After World War I, the use of bearer bonds to fend off taxes became more common. Their illegal use continued until the 1982 Tax Fairness and Fiscal Liability Act outlawed the issuance of new bearer bonds in the United States. Interestingly, Eurobonds are still issued as electronic bearer bonds. US companies can issue bonds to the European market in that form.
The future of bearer bonds
Most bearer bonds in circulation today were issued when interest rates were relatively high. As a result, many were called before the maturity date to reduce shipping costs to the issuer. With the 2010 law exempting banks and securities firms from liability for redemption, current redemptions are almost non-existent.
FAQ about bearer bonds
Are bearer bonds legal everywhere?
Bearer bonds are virtually extinguished in the United States and most other countries because they are ideal for use in money laundering, tax evasion, and other unmanageable transactions due to their lack of registration.
Are bearer bonds still worth anything?
If you still own a bearer bond, you cannot monetize the bond because of its interest value, but the paper certificate may contain some value as a collector’s item.
What is the purpose of bearer bonds?
Bearer bonds were first issued in the United States during the reconstruction period as a way for the government to raise funds for various projects.
Will bearer bonds expire?
Although there is technically no expiration date beyond the maturity date of bearer bonds, today’s bearer bondholders will no longer have to fulfill the value of bearer bonds and the U.S. Treasury has suspended the issuance of the bonds, resulting in cash on the bonds.
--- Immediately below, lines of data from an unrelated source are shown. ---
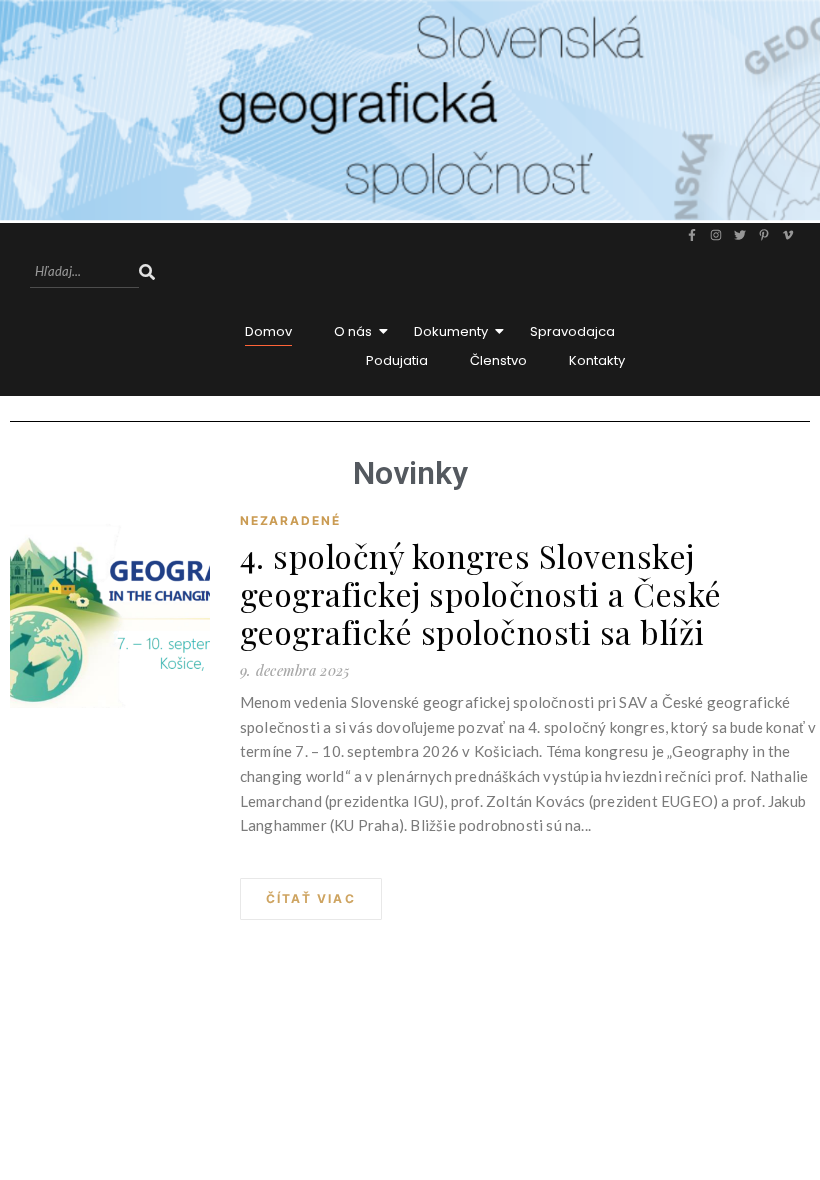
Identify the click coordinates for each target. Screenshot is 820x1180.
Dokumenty (451, 331)
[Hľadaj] (147, 272)
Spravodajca (572, 331)
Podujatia (397, 360)
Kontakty (597, 360)
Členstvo (498, 360)
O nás (353, 331)
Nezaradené (290, 520)
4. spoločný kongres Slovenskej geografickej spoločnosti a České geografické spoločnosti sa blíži (481, 594)
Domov (268, 331)
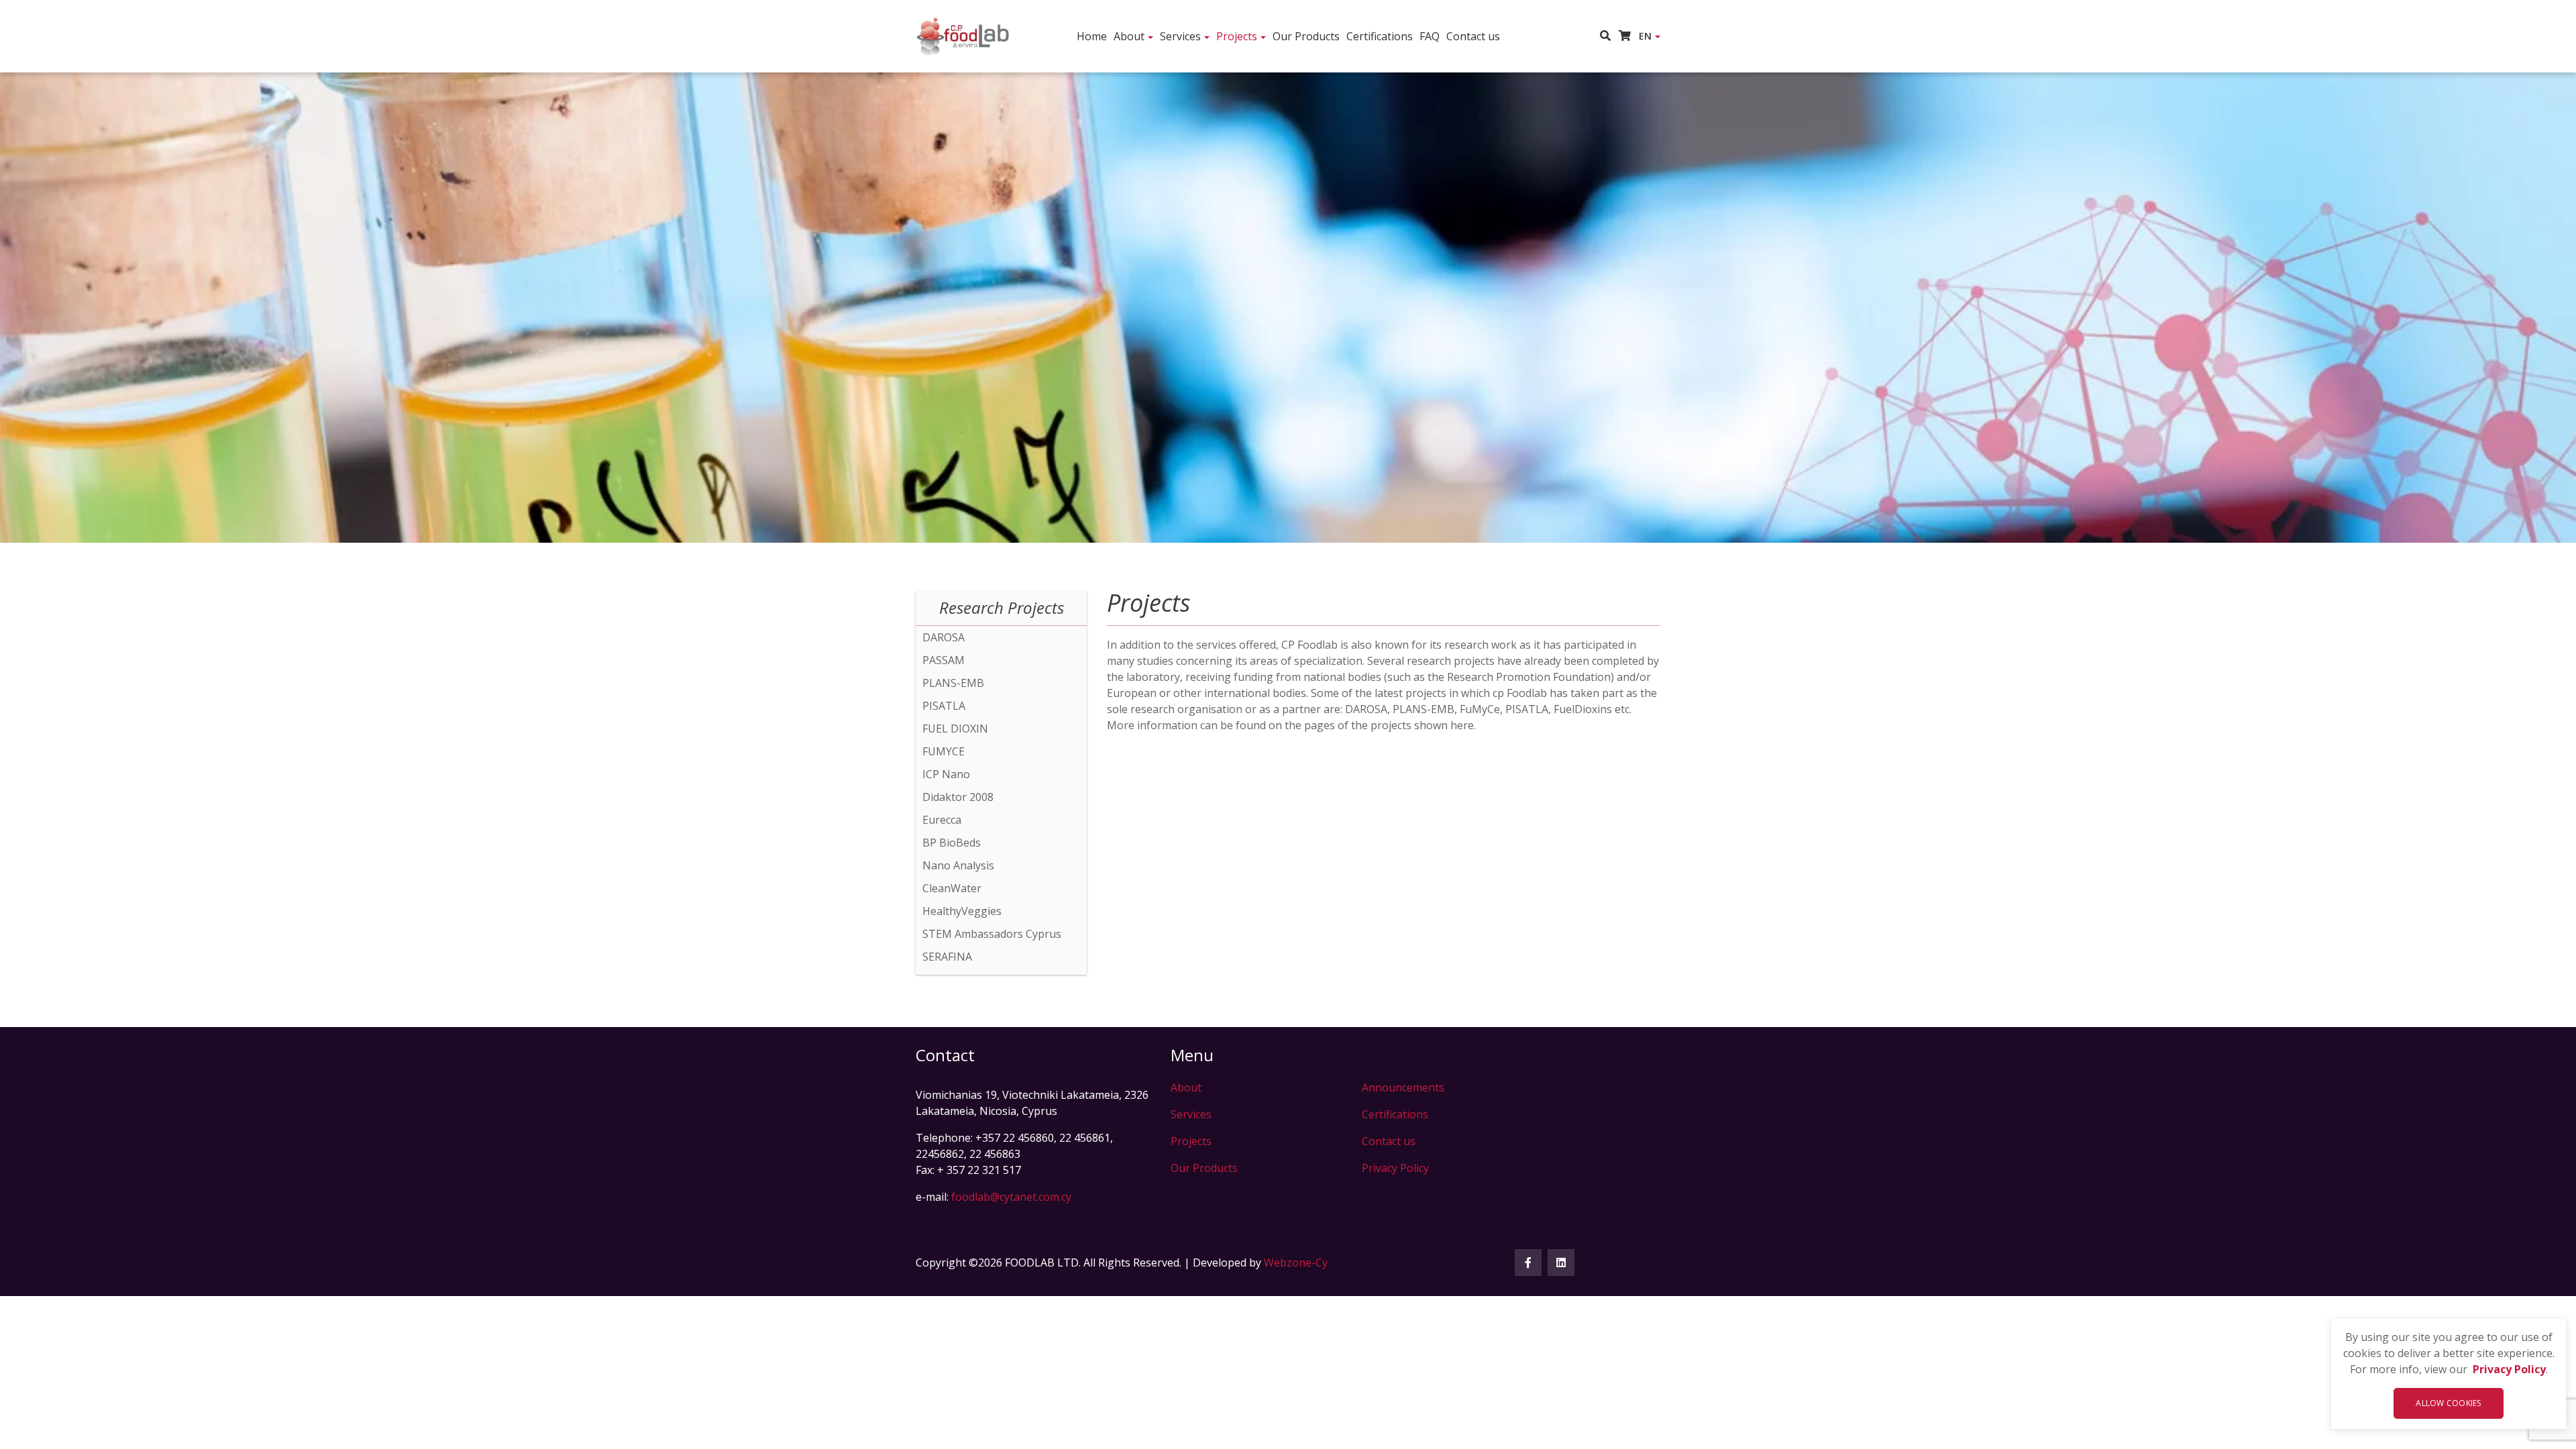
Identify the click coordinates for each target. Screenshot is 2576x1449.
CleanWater (951, 888)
There is a problem with monetization.
What is the difference between bearer bonds and registered bonds?
Registered bonds have a written and electronic record of the bond owner and maturity date, but bearer bonds are not registered as investment securities and there is no record of the certificate owner.
Anonymous bonds are easily transferable anonymous debt certificates with certain advantages over other forms of currency. However, these qualities make bearer bonds a popular means of abuse by criminals to circumvent the law. As a result, the future of bearer bonds remains uncertain, and US-issued bonds are heading toward extinction.